Peminat Beasiswa S-3 Maluku Masih Minim

Peminat Beasiswa S-3 Maluku Masih Minim

Peminat Beasiswa S-3 Maluku Masih Minim
Peminat Beasiswa S-3 Maluku Masih Minim

Kalangan mahasiswa maupun dosen yang berminat untuk memanfaatkan beasiswa

yang disediakan pemerintah provinsi (pemprov) Maluku untuk program pendidikan doktoral atau Strata III (S3), masih sangat minim.

“Peminat yang ingin memanfaatkan beasiswa pendidikan S3 disediakan Pemprov Maluku masih sangat minim. Tahun ini saja tercatat baru 10 orang yang mendaftarkan diri,” kata Ketua Bappeda Maluku, Anthonius Sihaloho, di Ambon, Rabu (13/4).

Menurutnya, tahun 2016, Pemprov Maluku mengalokasikan jatah beasiswa untuk pendidikan doktoral berbagai disiplin ilmu di sejumlah perguruan tinggi di luar daerah, sebanyak 80 orang tetapi masih kurang peminatnya.

Masing-masing calon yang lolos seleksi akan memperoleh beasiswa pendidikan S3

sebesar Rp70 juta setiap tahunnya pada sejumlah universitas ternama di tanah air maupun luar negeri.

Dia mengatakan, informasi dan syarat untuk menerima beasiswa guna menempuh pendidikan doktoral tersebut telah disebarkan ke seluruh universitas negeri dan swasta yang ada di Maluku, tetapi hingga pertengahan April 2016, masih sedikit yang mendaftarkan diri.
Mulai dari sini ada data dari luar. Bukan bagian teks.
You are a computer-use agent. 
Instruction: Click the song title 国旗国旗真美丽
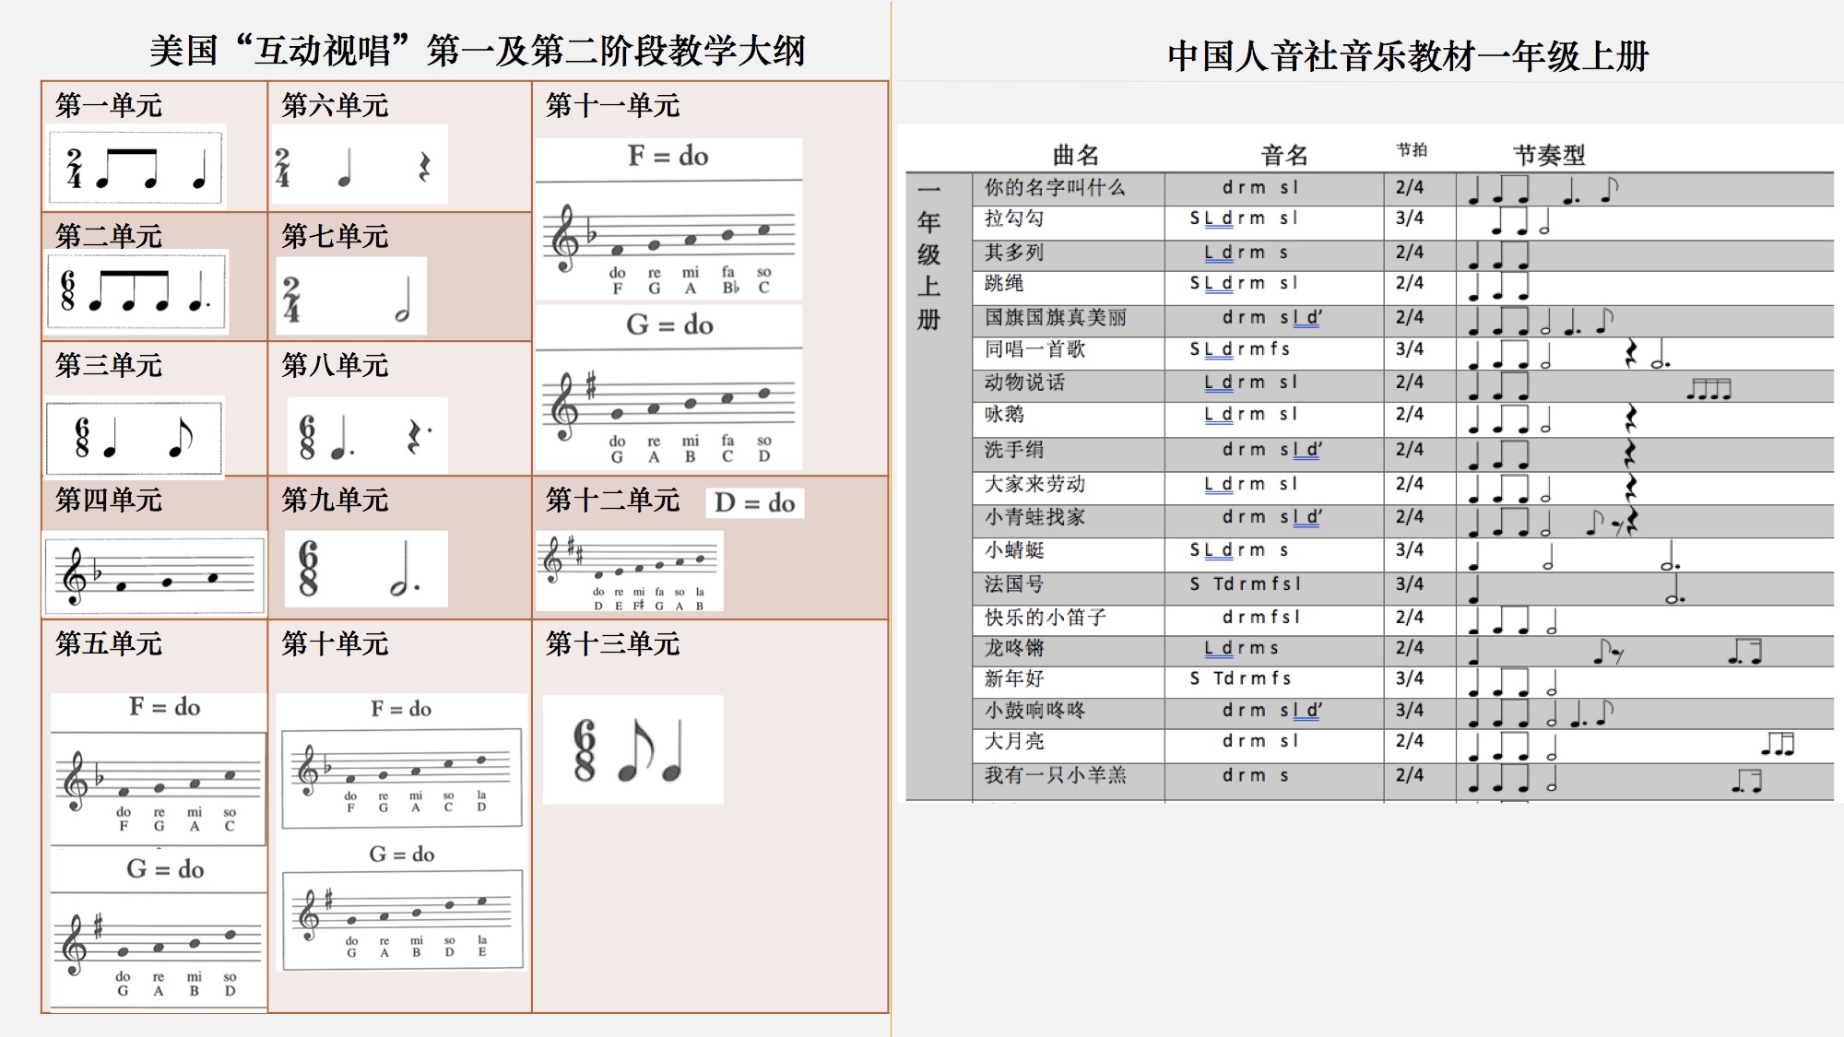coord(1055,318)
Pemprov Maluku, menjalin kerja sama dengan Universitas Pattimura (Unpatti) Ambon untuk melakukan seleksi dan penjaringan ketat terhadap setiap calon penerima beasiswa tersebut, dengan syarat memiliki prestasi akademik baik, dam diutamakan berasal dari keluarga kurang mampu.

“Syarat paling utama adalah calon penerima bersedia menanda tangani kontak bahwa

setelah selesai mengikuti pendidikan doktoral yang dibiayai Pemprov, mereka harus bersedia kembali dan mengabdi pada semua daerah di Maluku,” katanya.
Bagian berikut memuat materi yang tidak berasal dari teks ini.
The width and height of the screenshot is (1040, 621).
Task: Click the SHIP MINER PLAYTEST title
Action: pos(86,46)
Pemprov Maluku programkan minimal penyediaan beasiswa itu selama lima tahun sehingga mereka yang menyelesaikan studi S-3 bisa mendharma bakhtikan ilmu, pengetahuan dan teknologi yang diperoleh untuk mendorong percepatan pembangunan serta mengoptimalkan program pemerintahan dan pelayanan sosial di daerah ini.

Anthonius menambahkan, pemprov Maluku juga menyediakan jatah beasiswa untuk melanjutkan pendidikan Magister atau Strata II (S2), serta 100 kuota untuk siswa berprestasi guna menempuh pendidikan Strata I, di berbagai perguruan tinggi ternama di tanah air.

“Sasaran utama program beasiswa ini untuk menyiapkan sumber daya manusia (SDM) berkualitas di Maluku, guna mendukung berbagai program pembangunan yang gencar dilakukan pemerintah pusat di daerah ini,” katanya.